**TEXT BLOCK:**
The Y2Fly Seahawk is an American amphibious flying boat ultralight trike that was designed and produced by Y2Fly of Point Harbor, North Carolina. The aircraft was supplied as a completed aircraft.

Design and development
The Seahawk features a cable-braced hang glider-style high wing, weight-shift controls, a two-seats-in-tandem, open cockpit, a trimaran hull and a single engine in pusher configuration.

The aircraft hull is made from fiberglass, with stainless steel fittings. The wing and its supporting structure are made from bolted-together aluminum tubing, with the single surface wing covered in Dacron sailcloth and supported by a single tube-type kingpost. The Seahawk uses an "A" frame control bar for weight-shift control. The hull was carefully designed to account for the inherent lack of pitch control that trikes have while on the water. It was designed to reduce porpoising and water spray being thrown into the crew seats and propeller. The hull also provides lift in flight and allows flight at reduced power and fuel consumption. The retractable landing gear is of tricycle configuration and is mechanically retracted by a lever located next to the pilot. The nosewheel retracts in front of the bow of the hull, while the main landing gear retracts beside the tri-hull. The standard powerplant supplied was the twin cylinder, two-stroke, liquid-cooled  Rotax 582 aircraft engine.

**INFORMATION PROVIDED:**
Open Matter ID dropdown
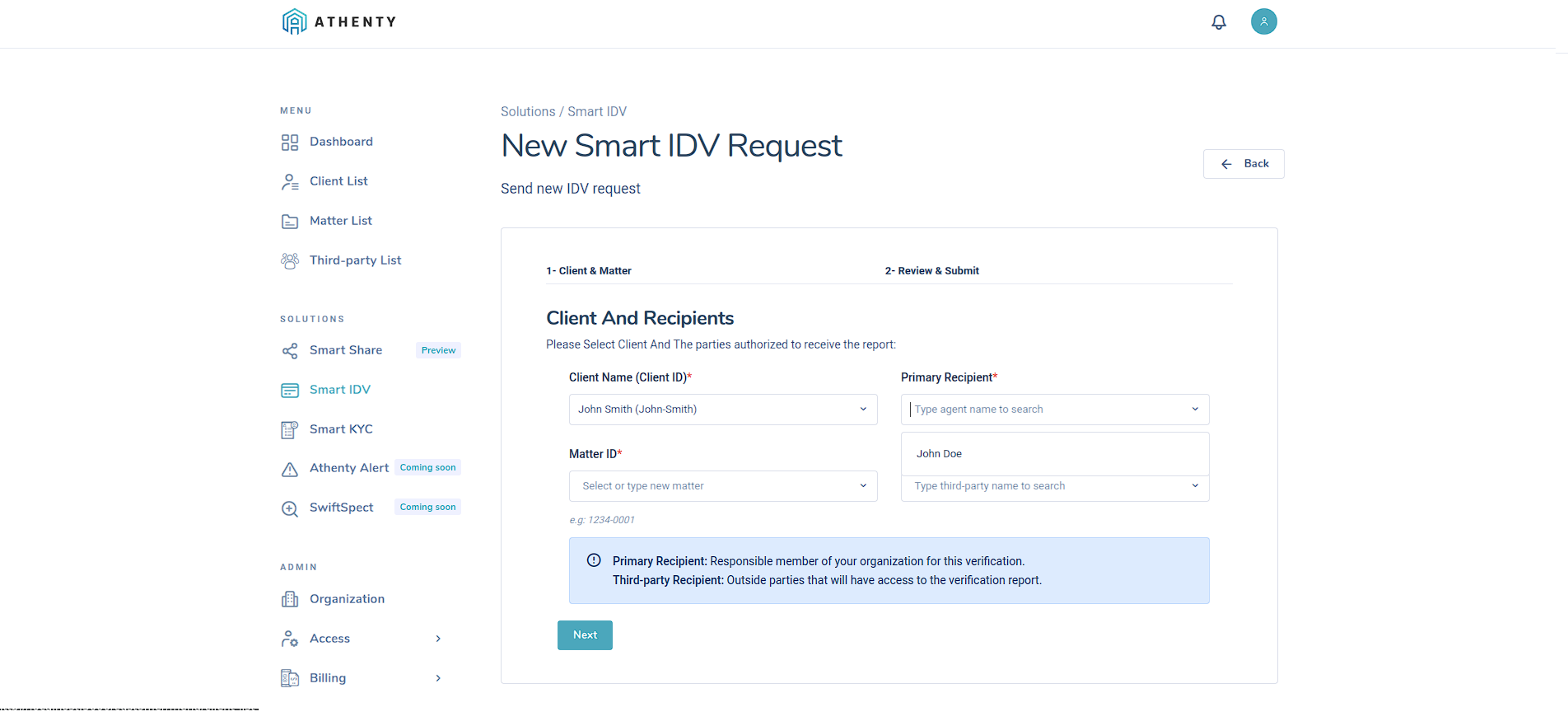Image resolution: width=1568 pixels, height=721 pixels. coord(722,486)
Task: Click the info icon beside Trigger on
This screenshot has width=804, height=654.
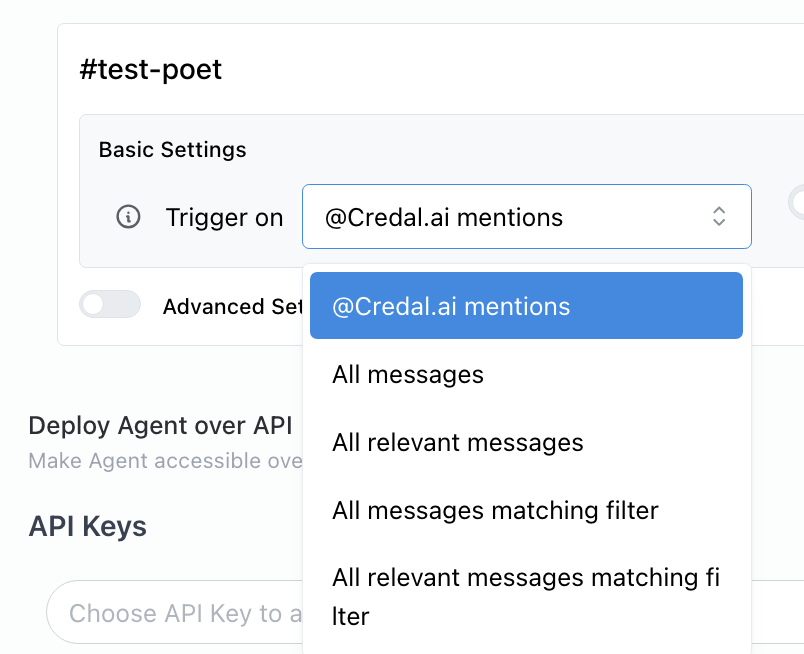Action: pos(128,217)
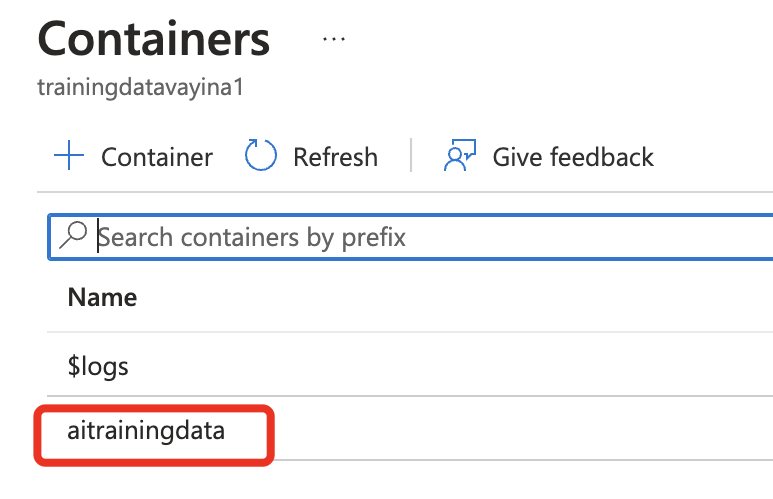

**TASK SET:**
- a) Answer these questions from the Seahawk description:
(i) In what town and state was Y2Fly based?
(ii) What material is the aircraft's hull made from?
(iii) Which engine was the standard powerplant?
- b) Reproduce word for word the passage of the Seahawk description that starts at the words "The Y2Fly Seahawk" and ends after the words "a completed aircraft.".
The data above is separate material and unrelated to the Seahawk description.

**EXERCISE SOLUTIONS:**
- a)
(i) Point Harbor, North Carolina
(ii) Fiberglass
(iii) The Rotax 582

- b)
The Y2Fly Seahawk is an American amphibious flying boat ultralight trike that was designed and produced by Y2Fly of Point Harbor, North Carolina. The aircraft was supplied as a completed aircraft.